**What you have to do:** Below are lines of data; restate word for word those running from the line containing "You are a GUI" to the line containing "Open the Layout", inclusive, and no others.

**Provided information:**
● ● ● ●
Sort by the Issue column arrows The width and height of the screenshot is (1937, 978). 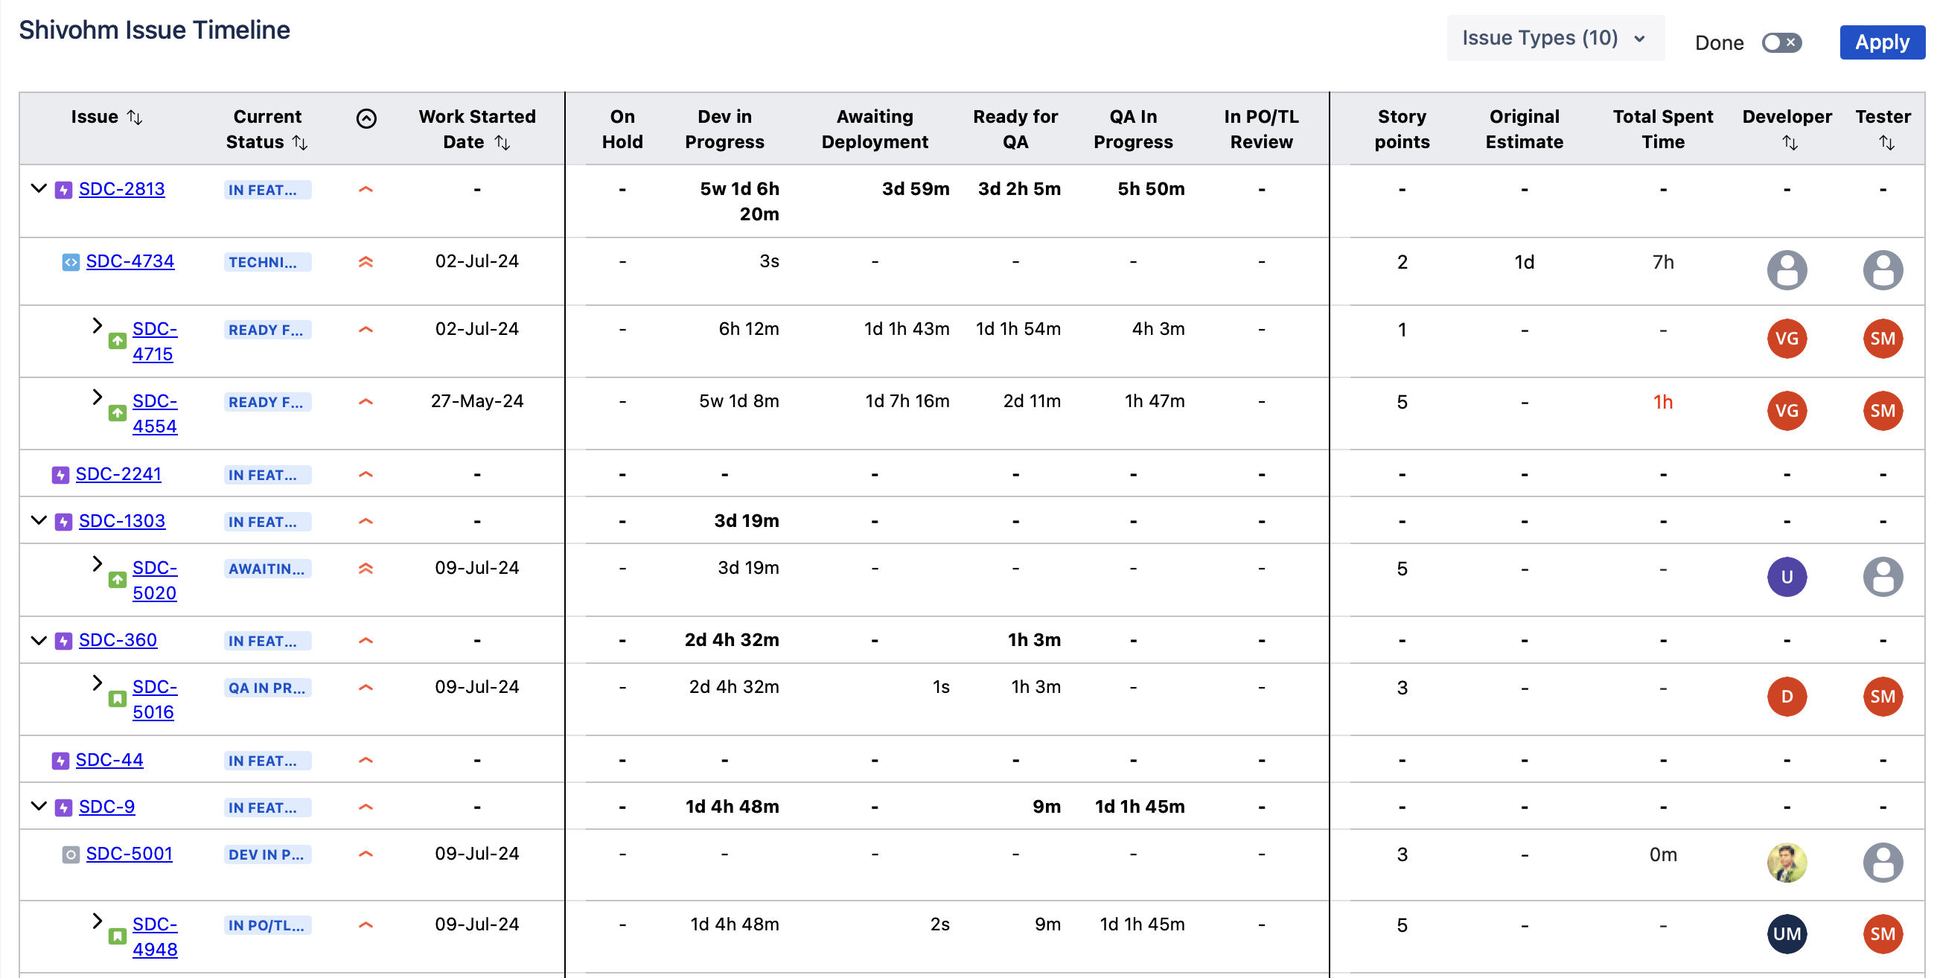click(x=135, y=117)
● ● ● ●
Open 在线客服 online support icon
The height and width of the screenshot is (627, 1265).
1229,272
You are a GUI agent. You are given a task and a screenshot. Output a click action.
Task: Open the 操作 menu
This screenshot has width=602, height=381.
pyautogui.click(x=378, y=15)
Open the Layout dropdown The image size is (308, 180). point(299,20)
● ● ● ●
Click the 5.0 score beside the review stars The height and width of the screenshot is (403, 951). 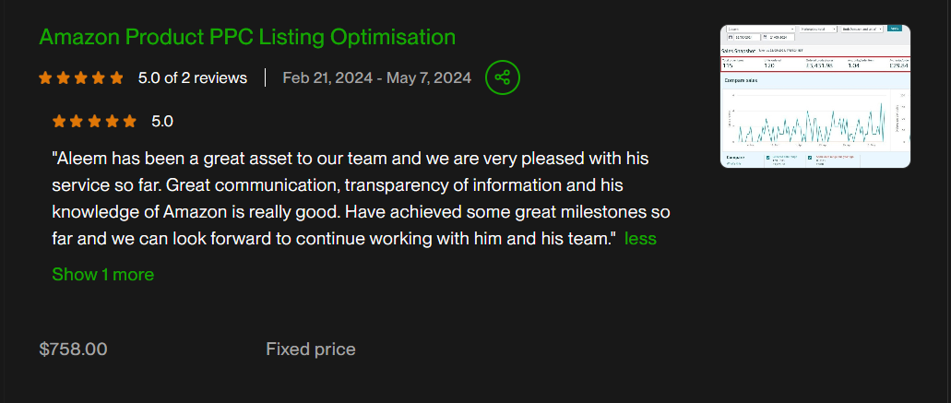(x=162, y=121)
● ● ● ●
**Your response:**
You are a GUI agent. You are given a task and a screenshot. Output a click action.
Task: Open the 操作 menu
This screenshot has width=602, height=381.
pyautogui.click(x=378, y=15)
Open the Layout dropdown The image size is (308, 180). point(299,20)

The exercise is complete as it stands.